___ Selected excerpt ___
Lowell Ungar, a senior policy advisor with the ACEEE, said this week in an article for independent forum The Energy Collective that the most significant impacts are likely to arise as state and local governments, companies and individuals find they have either more or less money to spend on energy efficiency upgrades and programmes.
Meanwhile, specific provisions in the tax bill offer either good or bad news for the sector.
The tax bill cuts state and local authorities’ ability to issue federally-backed bonds to finance energy efficiency improvements to public buildings, community schemes and some renewables projects. According to Ungar, $1.9bn in such bonds had been available, but this has now disappeared.
In good news, the cap on deductible business investments has been raised to $1m, and HVAC equipment and roofs installed on commercial buildings now qualify.
In bad news, the bill does not extend tax credits for combined heat and power (CHP), fuel cells, ground source heat pumps and other energy efficiency technologies, but the tax credit for plug-in electric vehicles (EVs) has survived, as have tax-exempt ‘private activity’ bonds that can be used to finance energy efficiency improvements.
CHP has received tax credits since 2012, when President Obama issued an executive order aimed at encouraging investment in industrial energy efficiency projects, including CHP. The scheme targeted the deployment of 40 GW of industrial CHP in the US by the end of 2020.
Meanwhile, US trade group Advanced Energy Economy (AEE) called the tax bill a “missed pro-growth opportunity”.
The AEE said it was “disappointed that the bill does not level the playing field for other advanced energy technologies, such as fuel cells, storage, combined heat and power, geothermal, nuclear, and distributed wind”.
Congress is expected to address these tax credits, which Ungar called “orphaned”, in the new year.
___
Copy everything from "Meanwhile, specific provisions" down to "buildings now qualify." in the passage on the tax bill and energy efficiency.
___ Data records ___
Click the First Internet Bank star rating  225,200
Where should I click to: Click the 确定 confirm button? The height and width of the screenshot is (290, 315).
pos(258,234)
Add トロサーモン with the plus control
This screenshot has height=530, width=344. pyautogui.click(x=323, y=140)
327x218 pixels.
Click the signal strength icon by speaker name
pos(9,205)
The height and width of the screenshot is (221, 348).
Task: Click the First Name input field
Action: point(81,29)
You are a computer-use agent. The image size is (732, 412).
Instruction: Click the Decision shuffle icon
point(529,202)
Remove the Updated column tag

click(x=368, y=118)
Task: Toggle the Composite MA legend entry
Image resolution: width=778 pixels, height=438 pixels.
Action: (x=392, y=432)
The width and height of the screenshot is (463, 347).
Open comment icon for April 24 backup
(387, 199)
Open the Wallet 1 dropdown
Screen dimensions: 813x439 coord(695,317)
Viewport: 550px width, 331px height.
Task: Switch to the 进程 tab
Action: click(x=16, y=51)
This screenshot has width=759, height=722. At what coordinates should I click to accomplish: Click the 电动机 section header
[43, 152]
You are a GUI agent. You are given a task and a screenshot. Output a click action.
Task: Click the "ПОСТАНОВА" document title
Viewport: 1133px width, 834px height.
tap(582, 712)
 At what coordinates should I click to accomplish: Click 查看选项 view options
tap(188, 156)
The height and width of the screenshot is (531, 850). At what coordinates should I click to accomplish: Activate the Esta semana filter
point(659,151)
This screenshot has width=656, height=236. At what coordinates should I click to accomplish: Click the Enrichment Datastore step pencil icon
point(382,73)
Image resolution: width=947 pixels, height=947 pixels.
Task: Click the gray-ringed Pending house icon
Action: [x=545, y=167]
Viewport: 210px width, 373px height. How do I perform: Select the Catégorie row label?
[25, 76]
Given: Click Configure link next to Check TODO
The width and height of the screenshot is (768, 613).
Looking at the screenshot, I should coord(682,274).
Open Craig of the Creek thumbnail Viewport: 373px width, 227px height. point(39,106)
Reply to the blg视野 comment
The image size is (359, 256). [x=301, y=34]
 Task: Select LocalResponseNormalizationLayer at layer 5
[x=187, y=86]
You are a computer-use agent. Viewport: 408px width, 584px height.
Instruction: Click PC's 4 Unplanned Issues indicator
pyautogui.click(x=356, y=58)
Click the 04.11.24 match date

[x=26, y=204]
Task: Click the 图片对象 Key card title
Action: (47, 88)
___
• _Output for this task_:
Meanwhile, specific provisions in the tax bill offer either good or bad news for the sector.
The tax bill cuts state and local authorities’ ability to issue federally-backed bonds to finance energy efficiency improvements to public buildings, community schemes and some renewables projects. According to Ungar, $1.9bn in such bonds had been available, but this has now disappeared.
In good news, the cap on deductible business investments has been raised to $1m, and HVAC equipment and roofs installed on commercial buildings now qualify.